/---

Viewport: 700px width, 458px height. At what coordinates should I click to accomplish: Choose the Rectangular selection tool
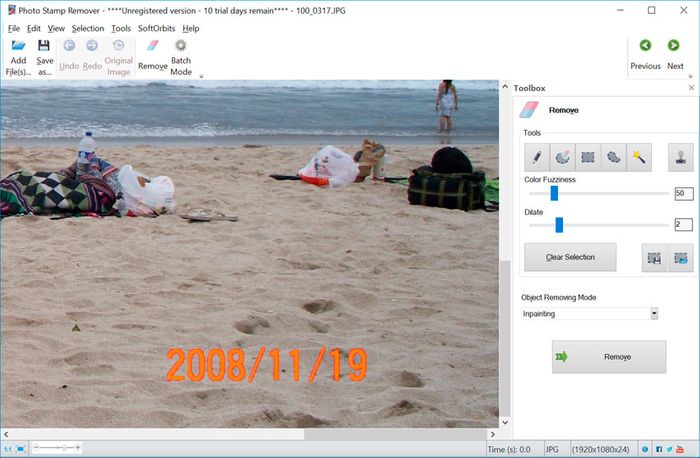click(x=588, y=157)
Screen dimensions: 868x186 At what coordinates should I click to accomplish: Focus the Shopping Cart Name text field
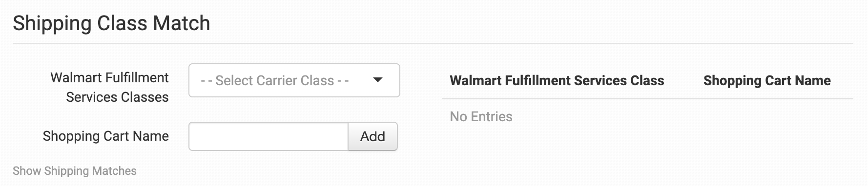pyautogui.click(x=268, y=136)
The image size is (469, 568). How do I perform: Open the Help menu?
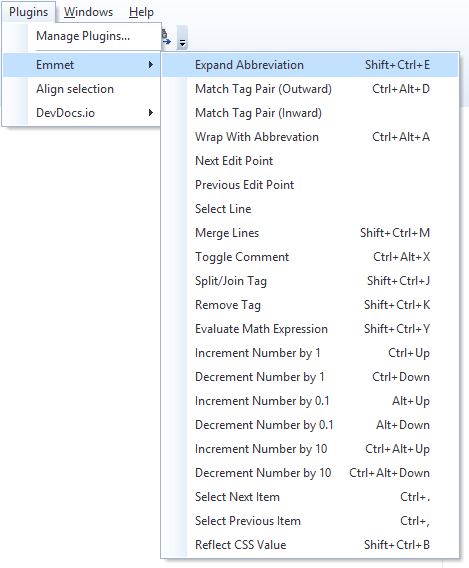141,12
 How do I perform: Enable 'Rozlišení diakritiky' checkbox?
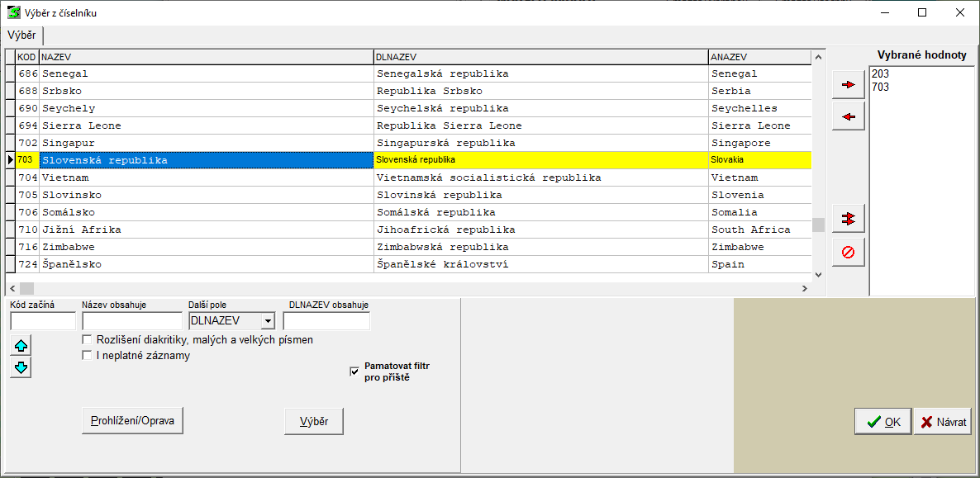click(x=87, y=339)
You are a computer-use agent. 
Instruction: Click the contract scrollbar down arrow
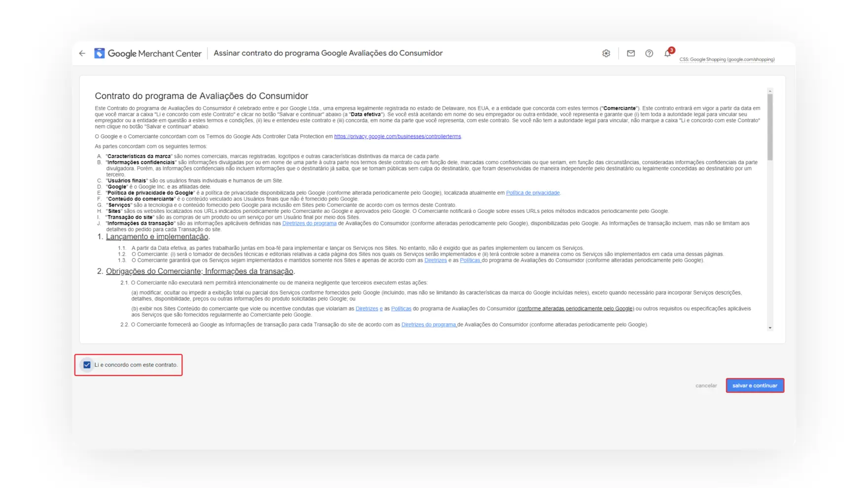click(770, 328)
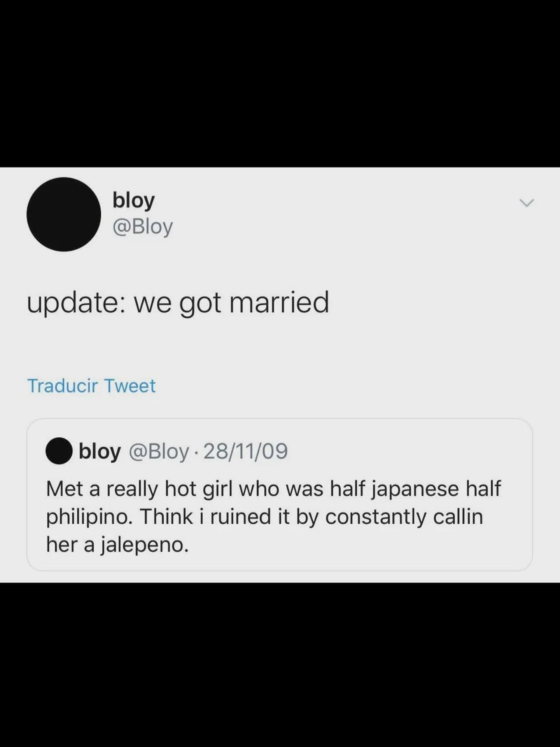Open the quoted tweet about a jalepeno
Viewport: 560px width, 747px height.
280,495
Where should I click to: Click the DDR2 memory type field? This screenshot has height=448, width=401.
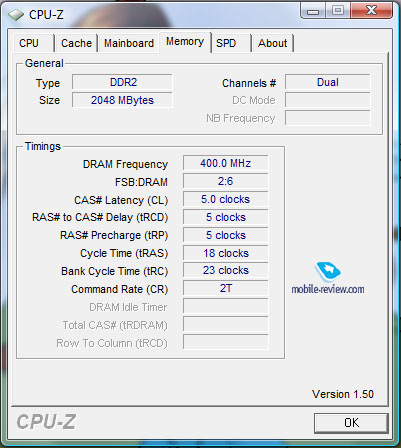click(122, 82)
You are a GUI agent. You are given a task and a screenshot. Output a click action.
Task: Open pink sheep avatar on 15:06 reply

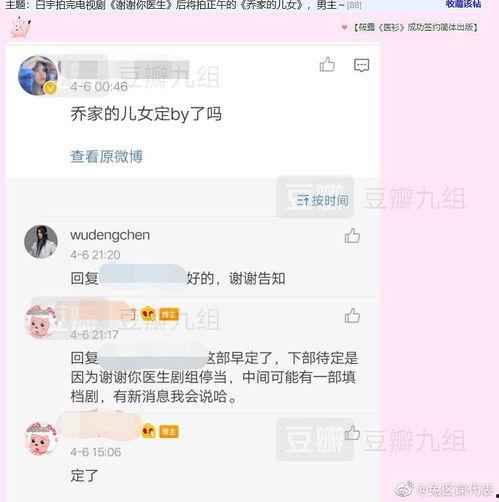(41, 438)
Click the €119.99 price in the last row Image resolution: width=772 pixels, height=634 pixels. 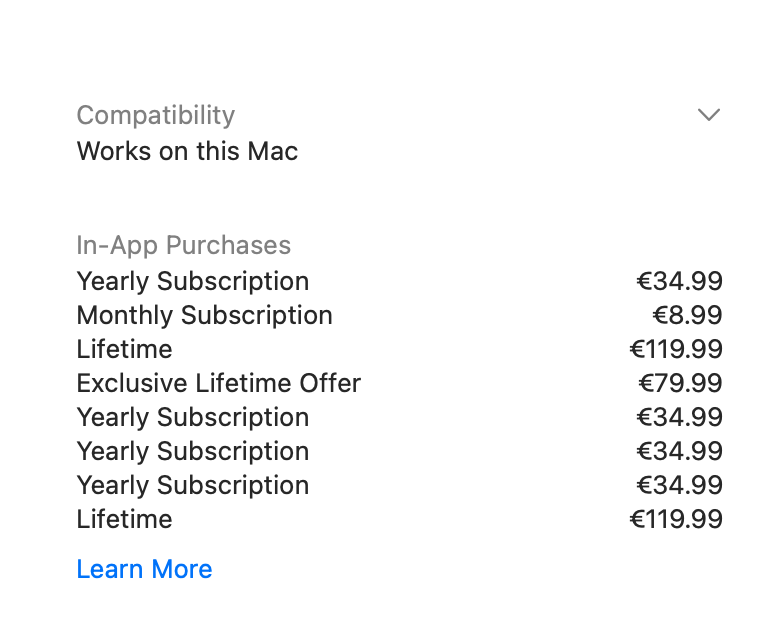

\---

Aim of the exercise: Could you repeat all of the data exactly, minus the pictures?

Response for this exercise:
Viewport: 700px width, 458px height. At what coordinates should I click to accomplish: Choose the Rectangular selection tool
click(x=588, y=157)
Screen dimensions: 868x186 At what coordinates should I click to accomplish: Focus the Shopping Cart Name text field
pyautogui.click(x=268, y=136)
The image size is (469, 568). How do I perform: Open the Help menu?
141,12
 How do I perform: Enable 'Rozlišení diakritiky' checkbox?
click(x=87, y=339)
You are a computer-use agent. 
Instruction: Click the contract scrollbar down arrow
click(770, 328)
Open the quoted tweet about a jalepeno
Viewport: 560px width, 747px height.
280,495
Where should I click to: Click the DDR2 memory type field? This screenshot has height=448, width=401.
click(122, 82)
You are a GUI agent. You are given a task and a screenshot. Output a click action.
Task: Open pink sheep avatar on 15:06 reply

(41, 438)
Click the €119.99 price in the last row Image resolution: width=772 pixels, height=634 pixels. 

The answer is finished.